Raw entries
※
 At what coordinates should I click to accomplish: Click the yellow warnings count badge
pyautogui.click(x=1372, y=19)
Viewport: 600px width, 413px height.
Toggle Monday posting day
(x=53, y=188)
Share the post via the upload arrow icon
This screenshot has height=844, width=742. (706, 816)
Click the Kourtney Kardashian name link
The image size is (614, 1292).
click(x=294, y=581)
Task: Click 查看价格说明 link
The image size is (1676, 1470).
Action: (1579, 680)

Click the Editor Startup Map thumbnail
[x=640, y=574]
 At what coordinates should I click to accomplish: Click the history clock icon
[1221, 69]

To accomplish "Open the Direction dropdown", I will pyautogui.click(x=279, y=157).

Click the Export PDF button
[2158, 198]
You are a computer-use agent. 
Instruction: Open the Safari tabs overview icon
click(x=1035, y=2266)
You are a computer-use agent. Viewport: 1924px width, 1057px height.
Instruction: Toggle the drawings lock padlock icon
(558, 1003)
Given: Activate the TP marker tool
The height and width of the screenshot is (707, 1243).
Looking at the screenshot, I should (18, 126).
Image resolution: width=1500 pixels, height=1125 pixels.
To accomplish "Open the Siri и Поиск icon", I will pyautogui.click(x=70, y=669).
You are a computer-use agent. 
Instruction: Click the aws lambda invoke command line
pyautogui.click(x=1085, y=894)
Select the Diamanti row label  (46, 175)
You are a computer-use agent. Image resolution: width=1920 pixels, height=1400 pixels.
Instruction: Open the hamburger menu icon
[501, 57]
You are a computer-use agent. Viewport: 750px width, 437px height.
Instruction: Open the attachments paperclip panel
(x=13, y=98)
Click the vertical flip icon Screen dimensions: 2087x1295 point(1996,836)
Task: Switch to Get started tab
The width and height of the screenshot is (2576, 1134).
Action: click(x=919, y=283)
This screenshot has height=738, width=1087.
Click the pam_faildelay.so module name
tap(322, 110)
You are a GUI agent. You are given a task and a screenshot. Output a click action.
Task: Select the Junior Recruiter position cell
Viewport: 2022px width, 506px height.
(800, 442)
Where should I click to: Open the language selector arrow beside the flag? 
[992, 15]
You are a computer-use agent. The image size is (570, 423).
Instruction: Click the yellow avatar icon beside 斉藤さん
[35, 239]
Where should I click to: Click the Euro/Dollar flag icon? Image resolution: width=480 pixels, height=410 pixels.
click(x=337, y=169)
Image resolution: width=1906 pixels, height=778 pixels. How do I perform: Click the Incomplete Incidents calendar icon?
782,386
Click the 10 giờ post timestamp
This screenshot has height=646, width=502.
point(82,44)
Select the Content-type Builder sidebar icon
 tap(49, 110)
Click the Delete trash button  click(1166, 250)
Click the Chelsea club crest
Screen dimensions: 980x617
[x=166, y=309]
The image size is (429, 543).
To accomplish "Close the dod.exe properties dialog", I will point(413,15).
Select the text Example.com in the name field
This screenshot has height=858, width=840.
※
__Task objective__:
Please rename "computer-use agent" to "desktop assistant" everywhere it occurs in the entries above, leaving everything else unchanged.

__The response__:
 At what coordinates should I click to accomplish: Click the yellow warnings count badge
pyautogui.click(x=1372, y=19)
Viewport: 600px width, 413px height.
Toggle Monday posting day
(x=53, y=188)
Share the post via the upload arrow icon
This screenshot has height=844, width=742. (706, 816)
Click the Kourtney Kardashian name link
The image size is (614, 1292).
click(x=294, y=581)
Task: Click 查看价格说明 link
The image size is (1676, 1470).
Action: (1579, 680)

Click the Editor Startup Map thumbnail
[x=640, y=574]
 At what coordinates should I click to accomplish: Click the history clock icon
[1221, 69]

To accomplish "Open the Direction dropdown", I will pyautogui.click(x=279, y=157).

Click the Export PDF button
[2158, 198]
You are a desktop assistant. 
Instruction: Open the Safari tabs overview icon
click(x=1035, y=2266)
You are a desktop assistant. Viewport: 1924px width, 1057px height.
Instruction: Toggle the drawings lock padlock icon
(558, 1003)
Given: Activate the TP marker tool
The height and width of the screenshot is (707, 1243).
Looking at the screenshot, I should (18, 126).
Image resolution: width=1500 pixels, height=1125 pixels.
To accomplish "Open the Siri и Поиск icon", I will pyautogui.click(x=70, y=669).
You are a desktop assistant. 
Instruction: Click the aws lambda invoke command line
pyautogui.click(x=1085, y=894)
Select the Diamanti row label  (46, 175)
You are a desktop assistant. Image resolution: width=1920 pixels, height=1400 pixels.
Instruction: Open the hamburger menu icon
[501, 57]
You are a desktop assistant. Viewport: 750px width, 437px height.
Instruction: Open the attachments paperclip panel
(x=13, y=98)
Click the vertical flip icon Screen dimensions: 2087x1295 point(1996,836)
Task: Switch to Get started tab
The width and height of the screenshot is (2576, 1134).
Action: click(x=919, y=283)
This screenshot has height=738, width=1087.
Click the pam_faildelay.so module name
tap(322, 110)
You are a GUI agent. You are given a task and a screenshot. Output a click action.
Task: Select the Junior Recruiter position cell
Viewport: 2022px width, 506px height.
(800, 442)
Where should I click to: Open the language selector arrow beside the flag? 
[992, 15]
You are a desktop assistant. The image size is (570, 423).
Instruction: Click the yellow avatar icon beside 斉藤さん
[35, 239]
Where should I click to: Click the Euro/Dollar flag icon? Image resolution: width=480 pixels, height=410 pixels.
click(x=337, y=169)
Image resolution: width=1906 pixels, height=778 pixels. How do I perform: Click the Incomplete Incidents calendar icon?
782,386
Click the 10 giờ post timestamp
This screenshot has height=646, width=502.
point(82,44)
Select the Content-type Builder sidebar icon
 tap(49, 110)
Click the Delete trash button  click(1166, 250)
Click the Chelsea club crest
Screen dimensions: 980x617
[x=166, y=309]
The image size is (429, 543).
To accomplish "Close the dod.exe properties dialog", I will point(413,15).
Select the text Example.com in the name field
This screenshot has height=858, width=840.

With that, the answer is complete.